If you’ve become the primary one who’s POParenting your aging parents — caring for those who cared for you — your siblings can be a great source of support, creative ideas and much-needed respite.
POP Family Coaches with extensive experience working inter-generationally report the “lateral support” of siblings often proves to be immeasurably useful, re-igniting family connection and improving lives for all the generations. These experts report consistently: families who work together during the POPcycle (the last developmental phase of life) also experience: lowered stress; more fun together; fewer family struggles and lawsuits after their parents depart; less sense of alone-ness and more security.
However, as you’ve probably seen if you’ve sought any “volunteer assistance,” when you ask someone for their help, you may get more — or less — than you bargained for. Sometimes you get new and better ideas, even more success in your endeavors. When that happens, it’s unexpected and wonderful.
But on other occasions, you may be disappointed, get criticism or even find yourself in an unwanted debate. Especially while POParenting, you may find that you and your siblings are once again squabbling over unresolved early life family issues. “You always were Mom’s favorite… No wonder you want her to…”
Since everyone’s help is really needed to do the best job of POParenting, our experts suggest these 4 tried and true” tips to help you all be more effective and act more familially.
Aim to create TEAM POP, an entity that comes together to make wise, affordable decisions that are optimal for all involved. To do so:
1. Hold regular family meetings (best if in person or by Skype) and set up a distribution list to email updates-Keeping everyone regularly informed of developments, needs and results on a regular call, and if possible when you all can see each other, will help those at a geographic distance from feeling “out of the loop.” It will also encourage everyone’s participation and accountability in the process. To maintain family focus during the meetings and not stray off topic or get undesirably emotional: email proposed agendas and estimated length of the meetings in advance; set meetings when key family members (if not all TEAM members) can attend; make rational, not emotional, decisions only after obtaining research and other input. After decisions are made, have the team members volunteer for tasks with set deadlines and seek everyone’s “compliance” in keeping to those.
2. Figure out how to “share responsibilities”– Just because your siblings or even your children live at a distance doesn’t mean there aren’t many valuable, time-consuming tasks they can do that will contribute — helping you and your parents out. Relatives who live far away, especially those with skills or training, can handle many responsibilities long-distance these days. Taking care of finances, seeing to it that all is as desired legally, bill paying and dealing with Medicare issues are just a few of the many POParenting jobs that can be accomplished equally well “off site.” Often these jobs can be done more efficiently by a relative with the necessary skills, time or energy than by the primary POParent.

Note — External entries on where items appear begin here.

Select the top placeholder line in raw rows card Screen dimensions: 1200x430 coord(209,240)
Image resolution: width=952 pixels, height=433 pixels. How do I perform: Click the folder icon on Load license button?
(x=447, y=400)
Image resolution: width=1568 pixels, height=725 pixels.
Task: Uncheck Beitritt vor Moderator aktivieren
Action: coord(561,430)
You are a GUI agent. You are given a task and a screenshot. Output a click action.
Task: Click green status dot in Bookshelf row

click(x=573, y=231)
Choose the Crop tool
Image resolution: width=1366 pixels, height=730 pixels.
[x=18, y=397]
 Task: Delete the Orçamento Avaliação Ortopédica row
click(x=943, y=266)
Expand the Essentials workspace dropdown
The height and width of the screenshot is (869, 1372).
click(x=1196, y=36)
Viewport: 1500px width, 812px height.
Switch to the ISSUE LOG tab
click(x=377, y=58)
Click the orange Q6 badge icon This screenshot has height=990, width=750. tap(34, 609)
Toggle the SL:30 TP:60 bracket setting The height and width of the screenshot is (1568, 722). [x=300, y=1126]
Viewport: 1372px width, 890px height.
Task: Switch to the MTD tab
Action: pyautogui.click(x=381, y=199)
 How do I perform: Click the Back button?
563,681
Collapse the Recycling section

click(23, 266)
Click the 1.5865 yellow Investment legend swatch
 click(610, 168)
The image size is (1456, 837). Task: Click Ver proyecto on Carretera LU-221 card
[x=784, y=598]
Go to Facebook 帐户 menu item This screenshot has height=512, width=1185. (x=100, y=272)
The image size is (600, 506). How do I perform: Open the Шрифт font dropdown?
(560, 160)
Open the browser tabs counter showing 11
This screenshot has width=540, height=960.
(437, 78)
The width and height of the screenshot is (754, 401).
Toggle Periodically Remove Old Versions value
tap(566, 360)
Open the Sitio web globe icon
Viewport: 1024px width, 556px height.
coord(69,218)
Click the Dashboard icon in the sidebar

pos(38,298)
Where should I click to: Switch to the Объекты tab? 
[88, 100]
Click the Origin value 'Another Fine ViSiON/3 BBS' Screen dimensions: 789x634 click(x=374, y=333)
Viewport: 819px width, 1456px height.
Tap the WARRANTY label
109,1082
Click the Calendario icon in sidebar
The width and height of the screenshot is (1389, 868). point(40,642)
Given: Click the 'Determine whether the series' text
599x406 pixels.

3. Practice Active (and Kind) Listening – Even if you may not want to hear their ideas about what’s best for your parents, even if you resent their “dropping in with new suggestions” after you’ve already tried and rejected those, listen actively and kindly. Part of what you can derive for yourself from POParenting is finally becoming the “grown-up” person you want to be. So use this opportunity to not get “ plugged in” to old sibling rivalries.
Take a long deep breath, okay three or four. Remember they’re trying to help, in their way. Remember they don’t always know how to express all the love and affection they’d like to show. Then after taking another deep breath, remind yourself to listen to what they feel is important — it may even be really good. Kindly let your family members know they’ve been heard and you appreciate their ideas. If you treat them respectfully, you will be better able to get their ongoing support even if you, as the “hands-on” caregiver, decide not to follow through on their recommendations. Not only that, but you’ll like the new and patient you.
4. Know when to get more help – Sometimes no matter how hard you try, you can’t come to any agreements or collaborate with your siblings. Contentiousness is not good and may even put you, your siblings and/or your parents at risk.
Recognizing that your family could benefit from a more neutral and experienced professional’s help is a statement of maturity. In the end, a decision to get help may save not only your money but also the health and well-being of yourself and your aging parents. Fortunately, POP offers Certified Coaches across the nation who work “as needed” when your family is struggling with accomplishing any of these 4 tips. Your community has its own local helpers — mediators, family therapists and spiritual counselors.
When families do good POParenting together, they stay together. Getting help from trained professionals can be just what your family needs to turn your remarkable challenges into a journey of love.